Given instruction:
Please rewrite the material from the line with "Screen dimensions: 1456x819" to the line with "Looking at the screenshot, I should 807,235." as a numbered list, leaving out blank lines.

(Records from a data source)
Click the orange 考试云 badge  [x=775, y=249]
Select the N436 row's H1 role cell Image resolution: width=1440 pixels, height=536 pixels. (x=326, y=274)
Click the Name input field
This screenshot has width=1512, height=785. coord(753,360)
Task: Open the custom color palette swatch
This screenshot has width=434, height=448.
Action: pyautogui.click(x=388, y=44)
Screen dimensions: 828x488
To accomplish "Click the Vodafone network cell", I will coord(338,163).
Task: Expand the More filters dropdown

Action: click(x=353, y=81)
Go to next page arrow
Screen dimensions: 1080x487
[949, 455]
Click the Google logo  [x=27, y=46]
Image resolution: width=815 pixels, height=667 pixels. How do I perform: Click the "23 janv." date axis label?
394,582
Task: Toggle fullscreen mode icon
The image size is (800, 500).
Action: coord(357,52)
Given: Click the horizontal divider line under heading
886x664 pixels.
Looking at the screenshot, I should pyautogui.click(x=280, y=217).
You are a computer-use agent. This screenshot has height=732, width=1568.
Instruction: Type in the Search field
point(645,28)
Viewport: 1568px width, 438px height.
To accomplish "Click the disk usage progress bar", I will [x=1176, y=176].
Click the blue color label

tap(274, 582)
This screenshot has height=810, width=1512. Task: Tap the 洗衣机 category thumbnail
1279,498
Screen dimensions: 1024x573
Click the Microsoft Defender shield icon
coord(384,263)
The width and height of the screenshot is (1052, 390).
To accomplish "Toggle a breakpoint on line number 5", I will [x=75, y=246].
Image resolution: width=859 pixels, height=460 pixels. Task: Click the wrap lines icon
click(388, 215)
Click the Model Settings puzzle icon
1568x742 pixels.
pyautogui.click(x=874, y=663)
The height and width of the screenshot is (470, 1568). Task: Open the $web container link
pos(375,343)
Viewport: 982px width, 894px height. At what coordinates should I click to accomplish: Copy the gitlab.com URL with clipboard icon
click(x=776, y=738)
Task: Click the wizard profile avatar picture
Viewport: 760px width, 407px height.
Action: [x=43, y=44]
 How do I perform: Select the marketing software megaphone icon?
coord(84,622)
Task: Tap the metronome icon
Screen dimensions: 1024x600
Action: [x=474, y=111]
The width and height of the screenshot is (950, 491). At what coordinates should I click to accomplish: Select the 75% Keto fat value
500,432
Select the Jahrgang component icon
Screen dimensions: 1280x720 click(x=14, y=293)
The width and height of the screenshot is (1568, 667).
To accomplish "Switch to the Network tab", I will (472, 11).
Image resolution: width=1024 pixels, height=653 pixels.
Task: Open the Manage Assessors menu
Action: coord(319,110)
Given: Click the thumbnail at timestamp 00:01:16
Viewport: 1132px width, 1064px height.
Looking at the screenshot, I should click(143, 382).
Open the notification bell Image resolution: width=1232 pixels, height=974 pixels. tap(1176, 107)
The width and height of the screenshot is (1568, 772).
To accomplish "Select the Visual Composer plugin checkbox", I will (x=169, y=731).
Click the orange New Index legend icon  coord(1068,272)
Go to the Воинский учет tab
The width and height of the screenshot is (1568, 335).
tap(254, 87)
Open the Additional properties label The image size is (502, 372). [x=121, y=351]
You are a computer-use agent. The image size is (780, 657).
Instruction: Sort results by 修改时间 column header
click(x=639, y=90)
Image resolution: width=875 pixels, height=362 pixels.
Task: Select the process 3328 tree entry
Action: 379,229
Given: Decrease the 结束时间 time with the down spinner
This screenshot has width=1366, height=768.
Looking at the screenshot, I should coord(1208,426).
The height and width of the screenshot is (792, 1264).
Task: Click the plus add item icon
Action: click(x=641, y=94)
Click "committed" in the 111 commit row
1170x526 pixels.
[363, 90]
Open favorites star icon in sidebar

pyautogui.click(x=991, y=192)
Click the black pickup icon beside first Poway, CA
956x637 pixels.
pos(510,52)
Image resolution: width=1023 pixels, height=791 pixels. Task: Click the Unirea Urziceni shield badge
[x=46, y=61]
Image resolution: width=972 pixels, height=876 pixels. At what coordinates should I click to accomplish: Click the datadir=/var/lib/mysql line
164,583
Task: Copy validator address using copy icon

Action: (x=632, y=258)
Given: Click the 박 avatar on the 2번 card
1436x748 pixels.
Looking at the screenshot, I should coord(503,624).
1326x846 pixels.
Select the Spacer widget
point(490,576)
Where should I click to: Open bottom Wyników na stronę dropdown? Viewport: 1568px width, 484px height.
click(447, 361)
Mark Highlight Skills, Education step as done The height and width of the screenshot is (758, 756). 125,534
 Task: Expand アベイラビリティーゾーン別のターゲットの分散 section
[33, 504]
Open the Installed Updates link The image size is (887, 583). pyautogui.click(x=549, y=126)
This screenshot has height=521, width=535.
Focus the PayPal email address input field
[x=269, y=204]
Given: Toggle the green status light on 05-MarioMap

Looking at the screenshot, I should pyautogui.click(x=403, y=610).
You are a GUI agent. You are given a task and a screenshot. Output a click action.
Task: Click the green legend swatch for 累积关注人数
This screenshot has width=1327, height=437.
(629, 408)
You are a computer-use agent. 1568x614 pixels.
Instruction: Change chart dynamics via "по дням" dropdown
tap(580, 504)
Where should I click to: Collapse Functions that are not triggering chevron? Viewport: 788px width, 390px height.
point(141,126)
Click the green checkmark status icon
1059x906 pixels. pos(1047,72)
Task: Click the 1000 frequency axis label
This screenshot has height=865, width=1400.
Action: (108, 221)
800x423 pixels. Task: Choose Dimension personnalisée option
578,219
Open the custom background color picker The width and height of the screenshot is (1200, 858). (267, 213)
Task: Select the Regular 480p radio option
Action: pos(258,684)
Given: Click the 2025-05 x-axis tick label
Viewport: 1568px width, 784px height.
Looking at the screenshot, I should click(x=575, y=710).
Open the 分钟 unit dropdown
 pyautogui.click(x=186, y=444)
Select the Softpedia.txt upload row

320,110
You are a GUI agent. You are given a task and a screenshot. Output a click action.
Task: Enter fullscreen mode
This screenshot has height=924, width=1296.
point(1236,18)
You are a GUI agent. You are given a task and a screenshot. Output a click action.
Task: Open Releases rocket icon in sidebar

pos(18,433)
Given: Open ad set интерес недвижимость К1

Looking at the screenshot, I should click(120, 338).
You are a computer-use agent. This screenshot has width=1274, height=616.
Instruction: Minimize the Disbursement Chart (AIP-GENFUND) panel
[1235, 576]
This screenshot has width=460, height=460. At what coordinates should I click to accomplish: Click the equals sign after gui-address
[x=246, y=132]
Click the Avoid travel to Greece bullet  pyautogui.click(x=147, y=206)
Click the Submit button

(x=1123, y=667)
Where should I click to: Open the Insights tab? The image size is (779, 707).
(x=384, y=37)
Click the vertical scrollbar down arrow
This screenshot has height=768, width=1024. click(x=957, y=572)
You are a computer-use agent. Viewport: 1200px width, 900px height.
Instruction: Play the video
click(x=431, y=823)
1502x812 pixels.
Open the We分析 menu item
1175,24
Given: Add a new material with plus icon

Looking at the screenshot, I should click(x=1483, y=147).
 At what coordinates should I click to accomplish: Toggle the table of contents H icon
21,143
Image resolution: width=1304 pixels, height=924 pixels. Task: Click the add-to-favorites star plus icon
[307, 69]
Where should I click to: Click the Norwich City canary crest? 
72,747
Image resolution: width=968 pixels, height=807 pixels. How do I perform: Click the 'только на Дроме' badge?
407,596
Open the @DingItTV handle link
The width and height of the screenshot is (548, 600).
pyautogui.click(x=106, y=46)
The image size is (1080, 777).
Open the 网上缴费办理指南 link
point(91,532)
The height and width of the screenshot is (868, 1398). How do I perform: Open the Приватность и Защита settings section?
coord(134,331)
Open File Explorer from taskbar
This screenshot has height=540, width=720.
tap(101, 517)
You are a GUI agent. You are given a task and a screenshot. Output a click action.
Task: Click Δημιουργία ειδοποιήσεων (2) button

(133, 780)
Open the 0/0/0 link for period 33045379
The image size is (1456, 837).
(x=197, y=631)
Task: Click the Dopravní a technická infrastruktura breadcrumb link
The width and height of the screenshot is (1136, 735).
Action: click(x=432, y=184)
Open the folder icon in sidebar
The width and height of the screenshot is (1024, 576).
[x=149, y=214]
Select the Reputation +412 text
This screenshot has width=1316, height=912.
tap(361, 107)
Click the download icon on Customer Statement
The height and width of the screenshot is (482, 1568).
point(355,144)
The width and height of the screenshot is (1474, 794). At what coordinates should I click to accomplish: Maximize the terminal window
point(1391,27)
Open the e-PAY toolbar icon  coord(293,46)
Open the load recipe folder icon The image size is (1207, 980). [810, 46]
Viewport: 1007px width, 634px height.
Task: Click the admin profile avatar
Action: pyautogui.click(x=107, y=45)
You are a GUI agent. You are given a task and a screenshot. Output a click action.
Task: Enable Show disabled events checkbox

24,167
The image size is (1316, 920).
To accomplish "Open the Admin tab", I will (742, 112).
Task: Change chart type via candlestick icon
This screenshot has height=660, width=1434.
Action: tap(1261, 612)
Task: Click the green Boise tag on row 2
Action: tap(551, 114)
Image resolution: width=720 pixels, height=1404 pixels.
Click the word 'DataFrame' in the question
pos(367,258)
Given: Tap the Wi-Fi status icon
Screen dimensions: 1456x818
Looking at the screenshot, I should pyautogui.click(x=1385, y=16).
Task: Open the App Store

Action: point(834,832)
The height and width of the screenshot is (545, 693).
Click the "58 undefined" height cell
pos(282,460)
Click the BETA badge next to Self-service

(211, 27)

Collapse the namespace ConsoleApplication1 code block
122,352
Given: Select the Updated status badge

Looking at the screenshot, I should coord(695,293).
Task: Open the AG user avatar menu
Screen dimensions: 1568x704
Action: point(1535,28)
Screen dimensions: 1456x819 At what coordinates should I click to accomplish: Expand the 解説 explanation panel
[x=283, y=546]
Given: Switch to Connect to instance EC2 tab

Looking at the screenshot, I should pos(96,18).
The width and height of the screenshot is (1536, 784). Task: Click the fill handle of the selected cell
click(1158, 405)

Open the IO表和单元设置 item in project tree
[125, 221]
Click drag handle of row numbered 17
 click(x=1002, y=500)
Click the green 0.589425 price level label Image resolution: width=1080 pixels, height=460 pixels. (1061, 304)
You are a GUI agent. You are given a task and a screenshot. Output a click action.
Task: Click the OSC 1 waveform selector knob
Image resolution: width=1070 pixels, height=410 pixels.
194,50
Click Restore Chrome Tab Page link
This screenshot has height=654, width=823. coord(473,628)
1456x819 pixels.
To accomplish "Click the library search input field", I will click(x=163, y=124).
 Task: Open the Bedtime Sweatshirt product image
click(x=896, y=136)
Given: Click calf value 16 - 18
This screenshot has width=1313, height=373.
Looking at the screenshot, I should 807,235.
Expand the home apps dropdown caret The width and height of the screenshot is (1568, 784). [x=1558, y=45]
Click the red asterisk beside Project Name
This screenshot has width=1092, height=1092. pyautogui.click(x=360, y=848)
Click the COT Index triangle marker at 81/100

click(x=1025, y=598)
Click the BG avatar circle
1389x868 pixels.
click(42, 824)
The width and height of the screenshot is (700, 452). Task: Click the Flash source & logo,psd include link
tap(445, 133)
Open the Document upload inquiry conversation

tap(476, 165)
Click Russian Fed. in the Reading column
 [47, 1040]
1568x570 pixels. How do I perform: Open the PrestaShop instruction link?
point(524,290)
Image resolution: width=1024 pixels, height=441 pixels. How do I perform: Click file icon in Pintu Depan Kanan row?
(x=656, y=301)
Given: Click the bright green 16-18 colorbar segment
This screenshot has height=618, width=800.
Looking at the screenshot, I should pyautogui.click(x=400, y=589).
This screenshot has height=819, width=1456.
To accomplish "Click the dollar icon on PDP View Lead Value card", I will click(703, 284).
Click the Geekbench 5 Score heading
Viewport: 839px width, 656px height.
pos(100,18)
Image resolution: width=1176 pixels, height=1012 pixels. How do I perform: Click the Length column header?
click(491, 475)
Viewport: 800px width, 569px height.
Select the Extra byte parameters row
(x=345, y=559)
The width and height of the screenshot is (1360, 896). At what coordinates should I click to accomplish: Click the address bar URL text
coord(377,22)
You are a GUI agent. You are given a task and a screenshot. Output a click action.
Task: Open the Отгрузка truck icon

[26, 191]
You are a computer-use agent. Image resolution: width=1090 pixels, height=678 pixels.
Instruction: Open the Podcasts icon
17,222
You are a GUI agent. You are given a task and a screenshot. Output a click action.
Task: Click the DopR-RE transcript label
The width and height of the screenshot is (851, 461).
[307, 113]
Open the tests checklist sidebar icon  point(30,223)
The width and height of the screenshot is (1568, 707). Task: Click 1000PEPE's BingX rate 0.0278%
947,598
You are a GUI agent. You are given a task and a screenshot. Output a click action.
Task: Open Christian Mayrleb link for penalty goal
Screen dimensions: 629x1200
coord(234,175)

Reply:
1. Screen dimensions: 1456x819 At what coordinates should I click to accomplish: Expand the 解説 explanation panel
2. [x=283, y=546]
3. Given: Switch to Connect to instance EC2 tab
4. Looking at the screenshot, I should pos(96,18).
5. The width and height of the screenshot is (1536, 784). Task: Click the fill handle of the selected cell
6. click(1158, 405)
7. Open the IO表和单元设置 item in project tree
8. [125, 221]
9. Click drag handle of row numbered 17
10.  click(x=1002, y=500)
11. Click the green 0.589425 price level label Image resolution: width=1080 pixels, height=460 pixels. (1061, 304)
12. You are a GUI agent. You are given a task and a screenshot. Output a click action.
13. Task: Click the OSC 1 waveform selector knob
14. Image resolution: width=1070 pixels, height=410 pixels.
15. 194,50
16. Click Restore Chrome Tab Page link
17. This screenshot has height=654, width=823. coord(473,628)
18. 1456x819 pixels.
19. To accomplish "Click the library search input field", I will click(x=163, y=124).
20.  Task: Open the Bedtime Sweatshirt product image
21. click(x=896, y=136)
22. Given: Click calf value 16 - 18
23. This screenshot has width=1313, height=373.
24. Looking at the screenshot, I should 807,235.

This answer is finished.